Your task is to retype, exactly and without pictures, the line holding "You are a GUI" and each line that follows it to the end of the entries.

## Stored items
- - - - -

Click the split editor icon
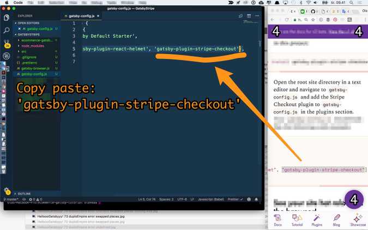 [249, 16]
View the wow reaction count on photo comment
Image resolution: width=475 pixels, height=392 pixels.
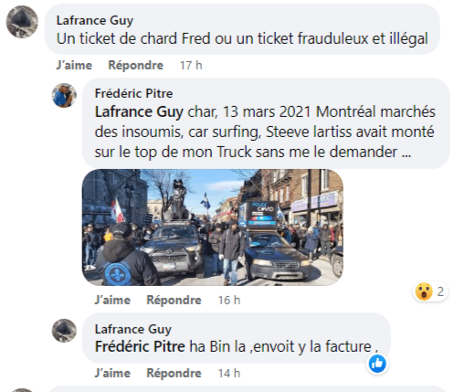pyautogui.click(x=430, y=291)
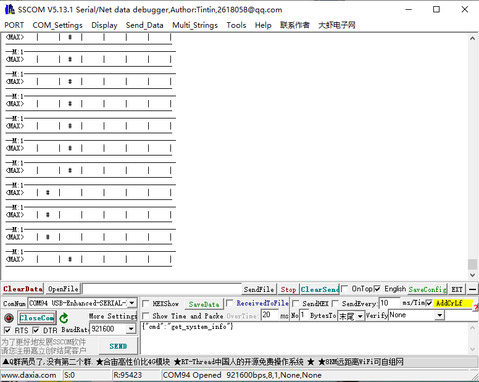Enable the RTS checkbox
This screenshot has height=382, width=479.
(7, 330)
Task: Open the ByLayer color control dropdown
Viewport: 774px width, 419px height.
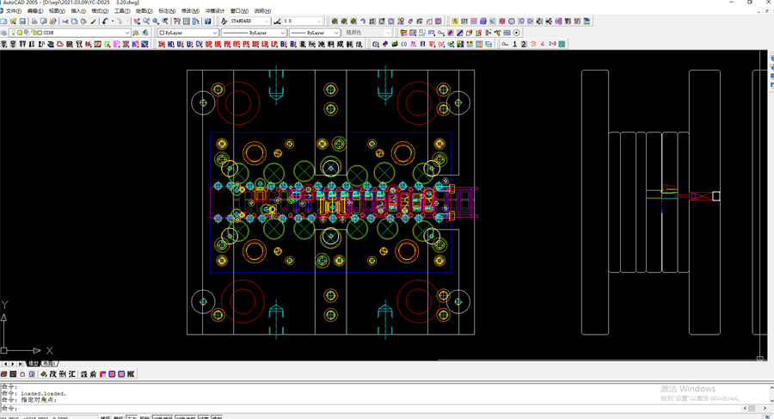Action: [215, 33]
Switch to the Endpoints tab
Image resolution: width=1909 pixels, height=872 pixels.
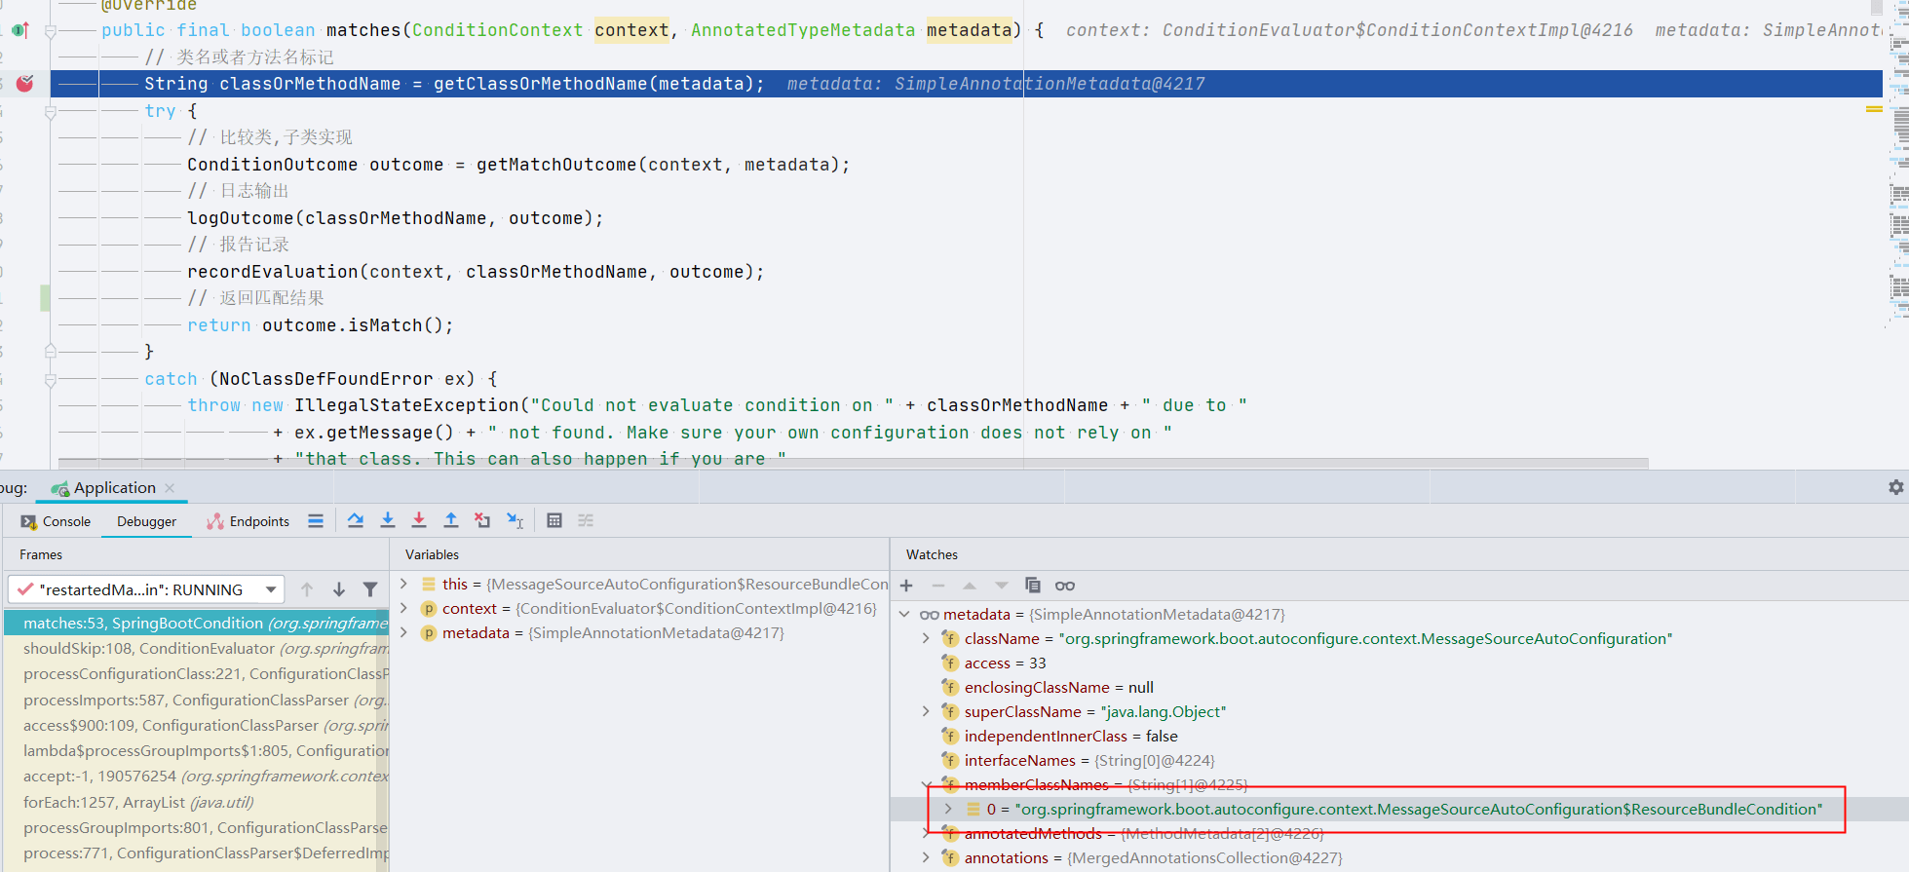248,521
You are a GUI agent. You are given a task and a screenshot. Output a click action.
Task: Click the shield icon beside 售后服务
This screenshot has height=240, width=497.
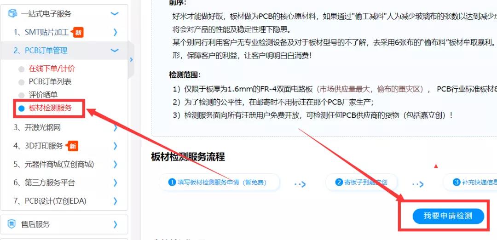click(x=12, y=224)
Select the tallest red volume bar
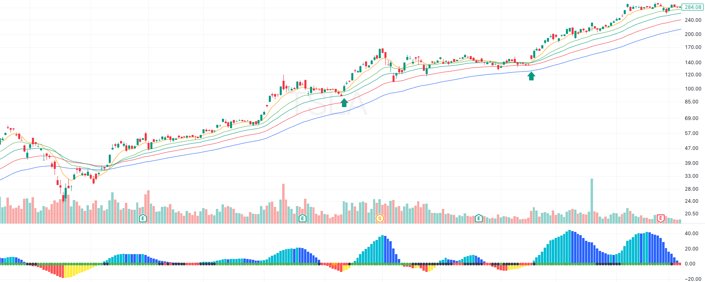Screen dimensions: 705x282 click(283, 204)
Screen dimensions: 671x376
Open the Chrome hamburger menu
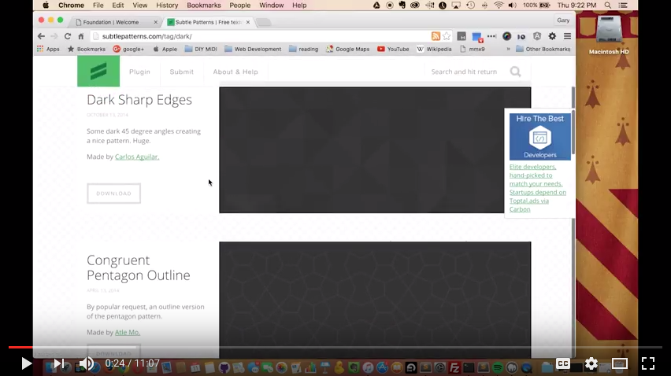click(567, 36)
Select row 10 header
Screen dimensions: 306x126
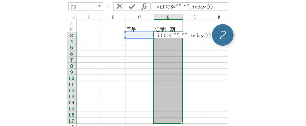(71, 78)
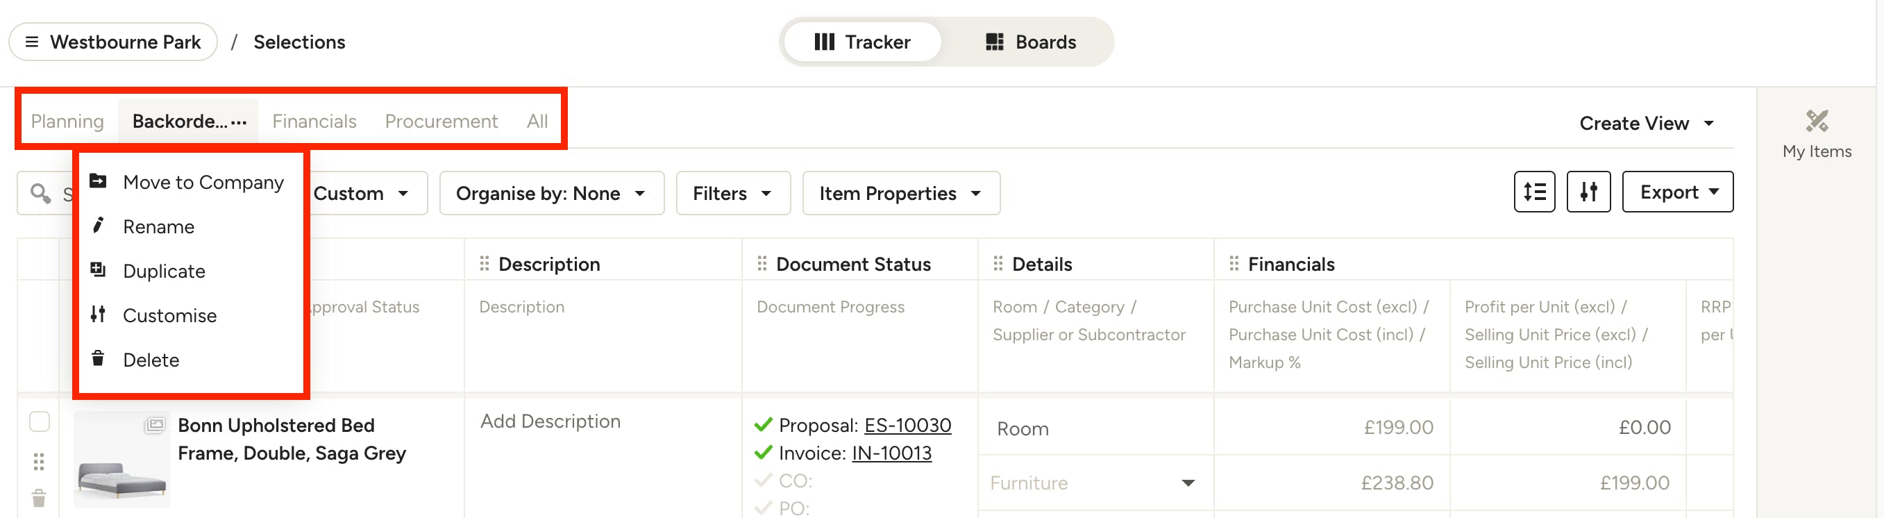Grab the row drag handle for Bonn bed
This screenshot has height=518, width=1884.
(x=39, y=462)
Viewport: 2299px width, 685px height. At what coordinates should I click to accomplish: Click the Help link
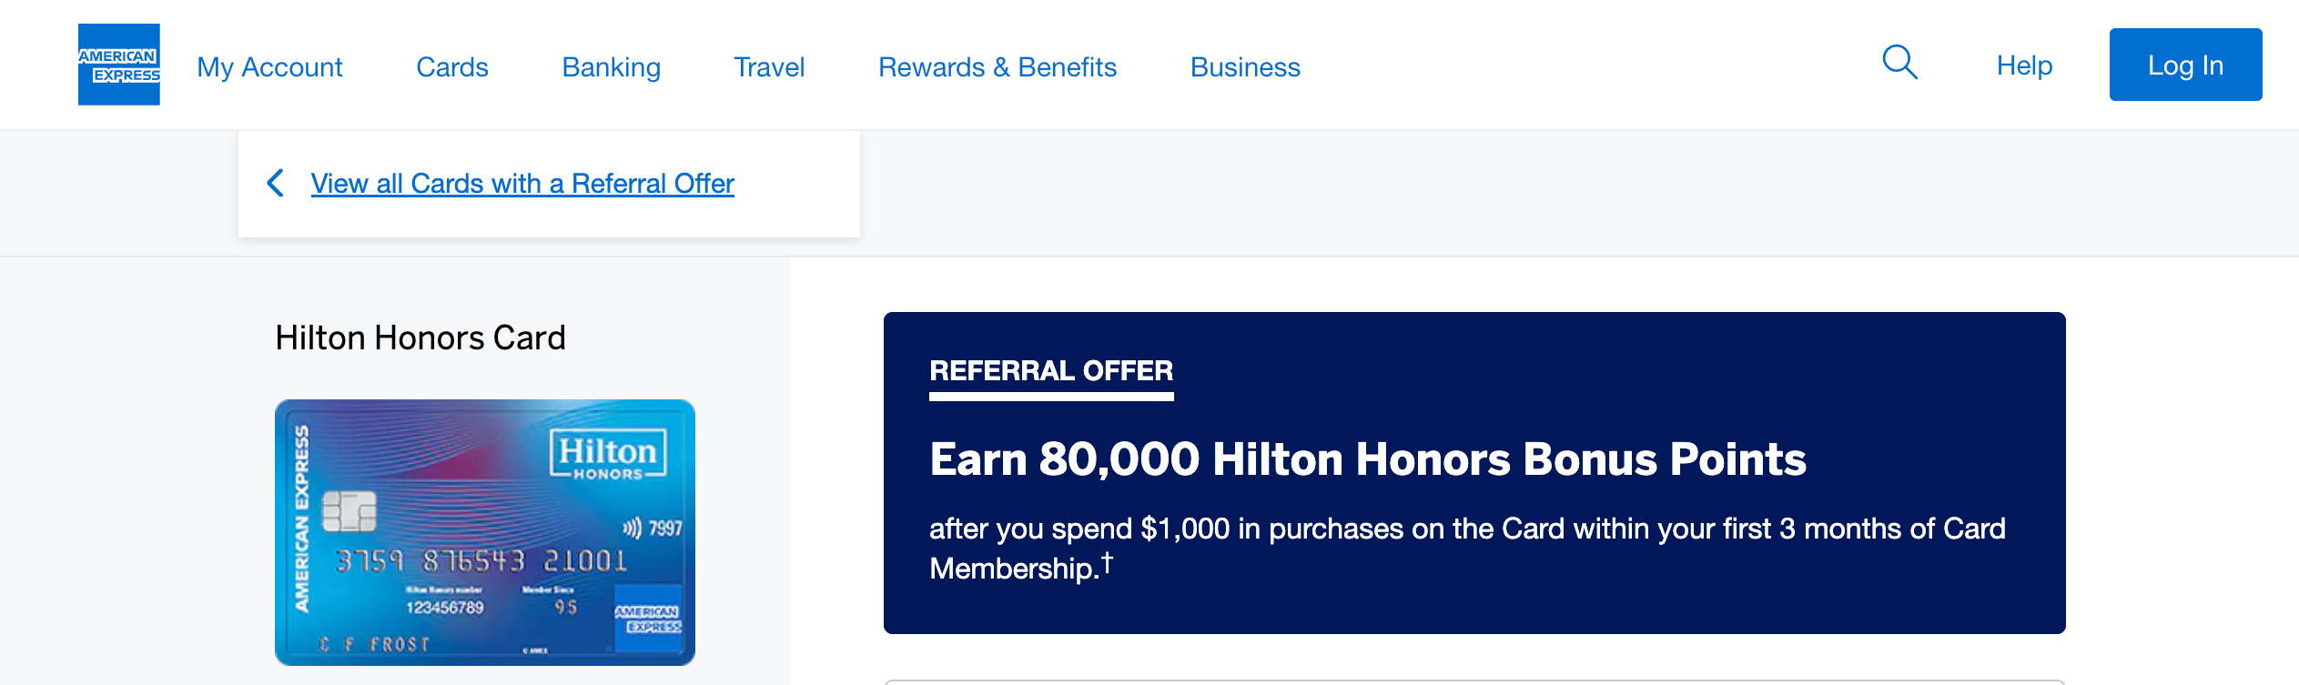point(2024,65)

- - - - -

## SOLUTION
You are a GUI agent. You are given a task and a screenshot. Output a click action.
Task: Click the shield icon beside 售后服务
This screenshot has height=240, width=497.
click(x=12, y=224)
Select the tallest red volume bar
Screen dimensions: 705x282 click(283, 204)
Screen dimensions: 671x376
Open the Chrome hamburger menu
click(567, 36)
Select row 10 header
Screen dimensions: 306x126
(71, 78)
Grab the row drag handle for Bonn bed
This screenshot has height=518, width=1884.
(x=39, y=462)
Viewport: 2299px width, 685px height. At what coordinates should I click to accomplish: Click the Help link
point(2024,65)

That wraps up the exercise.